EU Commissioner for Competition Margrethe Vestager voiced her concerns about the effect this merger might have on the European rail industry on 16 January, with a number of national anti-trust watchdogs, including Germany’s Federal Cartel Office, reportedly speaking out against the deal as well.
The European Commission has banned the Siemens and Alstom deal, which envisaged a merger of both companies’ assets in the field of railway engineering, due to fears of competition in signalling systems and high-speed trains, the Commission said in a statement.
“The European Commission has prohibited Siemens’ proposed acquisition of Alstom under the EU Merger Regulation. The merger would have harmed competition in markets for railway signalling systems and very high-speed trains. The parties did not offer remedies sufficient to address these concerns”, the commission’s statement read.

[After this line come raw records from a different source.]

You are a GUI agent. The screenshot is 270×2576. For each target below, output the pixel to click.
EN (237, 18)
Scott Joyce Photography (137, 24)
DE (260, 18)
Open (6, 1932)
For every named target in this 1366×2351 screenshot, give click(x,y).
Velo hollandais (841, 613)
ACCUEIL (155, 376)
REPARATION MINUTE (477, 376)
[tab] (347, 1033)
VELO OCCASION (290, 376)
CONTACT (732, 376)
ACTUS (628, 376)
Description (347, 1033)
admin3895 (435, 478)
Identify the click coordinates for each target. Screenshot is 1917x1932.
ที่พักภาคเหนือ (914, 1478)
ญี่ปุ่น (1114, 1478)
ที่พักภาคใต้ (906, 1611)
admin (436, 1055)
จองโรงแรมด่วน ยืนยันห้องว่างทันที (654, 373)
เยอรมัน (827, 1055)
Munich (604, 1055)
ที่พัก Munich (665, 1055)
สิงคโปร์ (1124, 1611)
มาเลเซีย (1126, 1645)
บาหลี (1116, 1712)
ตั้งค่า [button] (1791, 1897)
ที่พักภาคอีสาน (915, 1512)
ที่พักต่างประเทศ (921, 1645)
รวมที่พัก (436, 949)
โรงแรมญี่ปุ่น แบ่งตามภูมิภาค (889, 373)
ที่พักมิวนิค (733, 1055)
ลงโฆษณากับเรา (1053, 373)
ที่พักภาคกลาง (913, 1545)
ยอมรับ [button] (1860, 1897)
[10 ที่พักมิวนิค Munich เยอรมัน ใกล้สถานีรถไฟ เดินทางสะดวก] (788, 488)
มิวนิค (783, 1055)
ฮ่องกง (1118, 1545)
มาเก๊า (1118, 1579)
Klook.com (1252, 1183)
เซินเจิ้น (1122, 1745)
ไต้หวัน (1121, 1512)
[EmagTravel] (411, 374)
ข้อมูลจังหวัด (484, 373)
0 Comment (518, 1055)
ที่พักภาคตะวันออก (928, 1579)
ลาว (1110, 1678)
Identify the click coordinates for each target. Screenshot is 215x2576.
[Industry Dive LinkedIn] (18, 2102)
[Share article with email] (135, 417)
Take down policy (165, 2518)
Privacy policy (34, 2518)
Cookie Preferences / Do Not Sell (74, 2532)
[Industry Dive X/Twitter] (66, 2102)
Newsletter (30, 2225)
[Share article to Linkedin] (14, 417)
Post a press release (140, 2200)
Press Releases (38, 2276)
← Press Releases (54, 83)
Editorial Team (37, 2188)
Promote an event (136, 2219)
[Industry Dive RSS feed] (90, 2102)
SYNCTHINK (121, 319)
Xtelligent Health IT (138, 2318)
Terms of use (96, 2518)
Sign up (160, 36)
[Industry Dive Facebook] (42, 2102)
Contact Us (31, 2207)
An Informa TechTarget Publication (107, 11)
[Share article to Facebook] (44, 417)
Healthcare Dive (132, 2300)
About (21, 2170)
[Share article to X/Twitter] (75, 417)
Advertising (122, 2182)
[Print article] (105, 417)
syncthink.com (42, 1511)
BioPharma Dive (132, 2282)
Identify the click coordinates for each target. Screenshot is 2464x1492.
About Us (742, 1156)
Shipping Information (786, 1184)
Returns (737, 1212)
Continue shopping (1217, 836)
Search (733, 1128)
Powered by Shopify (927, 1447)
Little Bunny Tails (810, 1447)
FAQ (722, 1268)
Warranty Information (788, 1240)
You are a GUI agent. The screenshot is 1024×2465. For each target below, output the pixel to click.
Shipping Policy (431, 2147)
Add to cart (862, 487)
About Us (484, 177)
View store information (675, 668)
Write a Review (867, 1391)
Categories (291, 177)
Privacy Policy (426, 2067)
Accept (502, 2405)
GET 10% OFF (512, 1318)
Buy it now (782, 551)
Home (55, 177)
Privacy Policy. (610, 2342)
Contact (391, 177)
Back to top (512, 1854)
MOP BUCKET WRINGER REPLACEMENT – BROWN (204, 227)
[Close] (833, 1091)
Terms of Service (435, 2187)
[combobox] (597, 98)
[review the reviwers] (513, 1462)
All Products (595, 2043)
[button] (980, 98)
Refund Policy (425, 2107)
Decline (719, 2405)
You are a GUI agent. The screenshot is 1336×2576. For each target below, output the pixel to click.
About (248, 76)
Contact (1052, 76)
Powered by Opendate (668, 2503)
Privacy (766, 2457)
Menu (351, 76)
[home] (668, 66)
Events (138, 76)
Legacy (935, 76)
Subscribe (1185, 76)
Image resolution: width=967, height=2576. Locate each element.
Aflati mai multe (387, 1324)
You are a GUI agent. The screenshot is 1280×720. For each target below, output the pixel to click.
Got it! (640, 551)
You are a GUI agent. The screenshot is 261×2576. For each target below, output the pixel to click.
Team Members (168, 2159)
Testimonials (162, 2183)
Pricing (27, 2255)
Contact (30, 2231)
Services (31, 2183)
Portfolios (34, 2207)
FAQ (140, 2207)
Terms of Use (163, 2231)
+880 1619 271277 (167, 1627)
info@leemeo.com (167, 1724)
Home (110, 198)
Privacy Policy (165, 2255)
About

Siemens and Alstom, for their part, have expressed regret over the decision.
“Siemens and Alstom regret that the remedies they offered, including recent improvements, have been considered insufficient by the EU Commission. The remedies were extensive in scope and addressed all the concerns raised by the Commission with respect to signalling as well as very high-speed trains. In addition, a number of credible and well-established European players expressed strong interest in the remedy package, thereby fully confirming its viability”, the Siemens’ statement said.
The companies added that the acquisition would be beneficial for the industry in general.
“Siemens and Alstom are convinced that the transaction would have created substantial value for the global mobility sector, the European railway industry, customers, travellers and commuters, without harming European competition. It would have also allowed the creation of a European player having the ability to cope with the growing competition from non-EU companies”, the statement read.
Siemens chief executive Joe Kaeser has also made a statement, after Brussels rejected months of arguments that the merger was needed to face down competition from Beijing-backed behemoth CRRC.
“Europe urgently needs structural reform… protecting customer interests locally must not mean that Europe cannot be on a level playing field with leading nations like China, the United States and others”, he said.
READ MORE: French Min. on Alstom-Siemens Merger Difficulties: EU Competition Rules Absurd
In January, French government spokesman Benjamin Grievaux stated that the EC’s refusal to allow the deal to go ahead would be an economic and political error. He stressed that the European Union had to be able to set up its own businesses capable of competing with China’s railway giant CRRC.
The companies announced the decision to merge their rail businesses in 2017, stating that the revenue of the new company is expected to amount to 15.3 billion euros ($18 billion).